Our interest is the study of the molecular bases that underlie the immune response and to decipher the molecular mechanisms that participate in the formation of the immune synapse and in the biological responses that derive from it. The synapse is a zone of close contact, which forms an interface between cells of the immune system, which acts as a dynamic and plastic platform for intracellular signaling, and which integrates in space and time the spatial, mechanical and biochemical signals that are involved in the immune response, both cellular and humoral responses.
We study the intracellular traffic involved in the polarized secretion of exosomes at the synapse. Exosomes are lipid double membrane nanovesicles (50-100 nm) that accumulate as intraluminal vesicles within late endosomes to form multivesicular bodies (MVBs). Cellular stimulation induces the fusion of MVBs with the plasma membrane and the secretion of intraluminal vesicles as exosomes. In the immune system, activation of the T-lymphocyte antigen receptor (TCR) induces the acquisition of key effector and immunoregulatory functions involving exosomes. These functions are the cytolytic activity of cytotoxic T lymphocytes (CTLs) and activation-induced apoptosis (AICD) of T lymphocytes. In CTLs, MVBs are called lytic granules. When the TCR is activated, the CTLs polarize their lytic granules to secrete pro-apoptotic molecules (Fas ligand, perforins, granzymes) at the synapse, which induces apoptosis of target cells, such as tumor cells. Both CTLs and T helper lymphocytes secrete exosomes with pro-apoptotic molecules, such as the Fas ligand (FasL), and this is involved in activation-induced cell death (AICD). AICD mediated by the Fas / FasL system is considered key in the control of T lymphocyte homeostasis and defects in AICD lead to autoimmune diseases.
The specific objectives are:
1) To study the mechanisms that control the polarized trafficking of MVBs / lytic granules in T lymphocytes and study the participation of MVBs in exosome secretion.

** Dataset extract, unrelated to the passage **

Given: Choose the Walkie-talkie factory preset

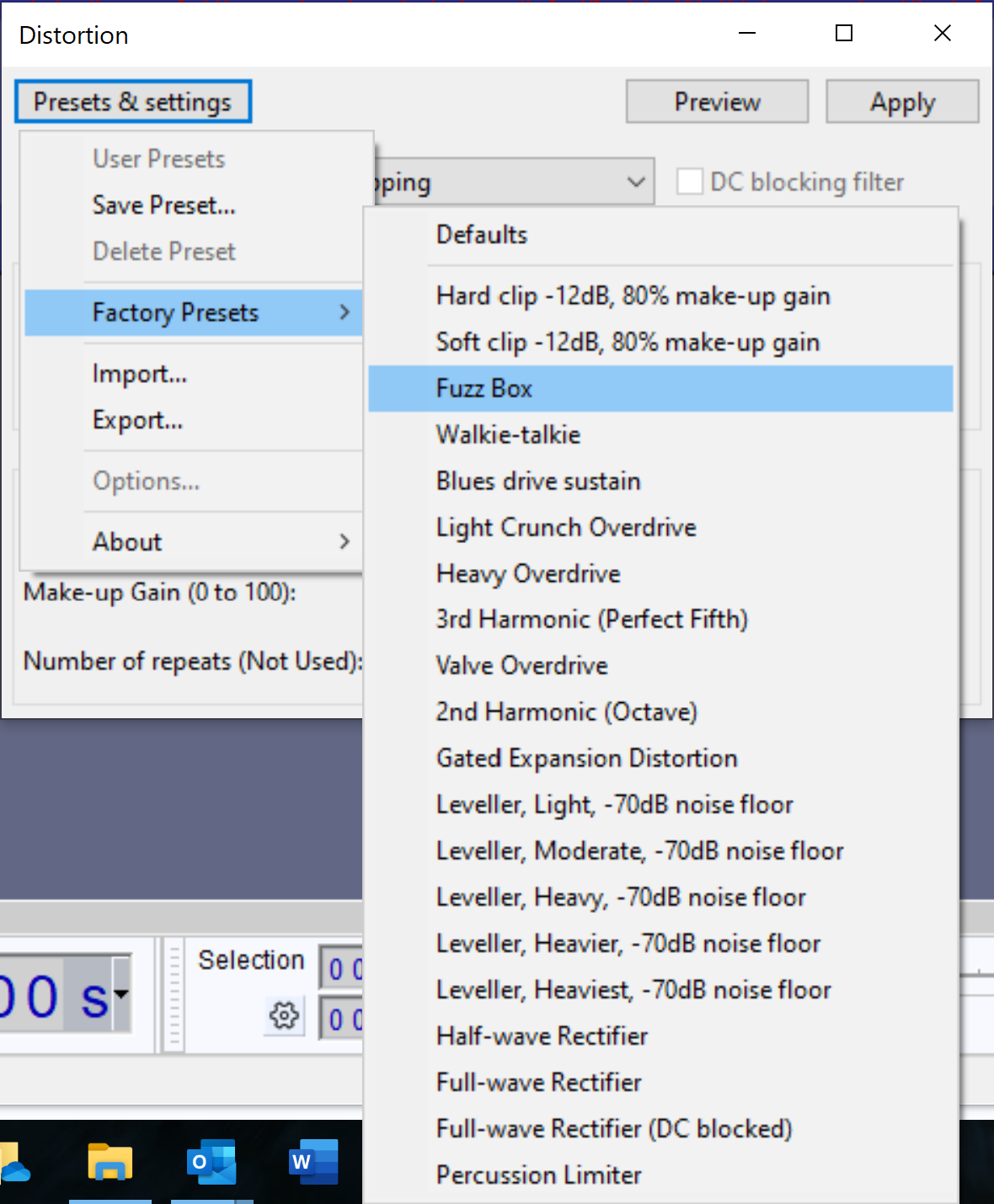Looking at the screenshot, I should click(508, 434).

2) To study the involvement of exosomes in apoptosis induced by CTLs, as well as in the AICD process.
The Group is on the frontier of NANOTECHNOLOGY applied to LIFE SCIENCES. Its multidisciplinary nature stands out, which encompasses Cell Biology techniques and imaging techniques, and NANOTECHNOLOGY tools (Essential Facilitating Technique in Horizon 2020 for the European Union), which is cross-sectionally required for the characterization of vesicular traffic and the function of exosomes. These techniques include multiparametric and high-throughput analysis of nanoparticles of biological origin, and capture and enhancement of high-resolution fluorescence imaging applied to intracellular traffic, that were developed in the Group and have produced pioneering publications in the field. The group is interested in the development of new methodologies and platforms for capture and analysis of fluorescence images (super-resolution), applied to the study of the immune synapse in living cells, all applied to the field of NANOIMMUNOLOGY.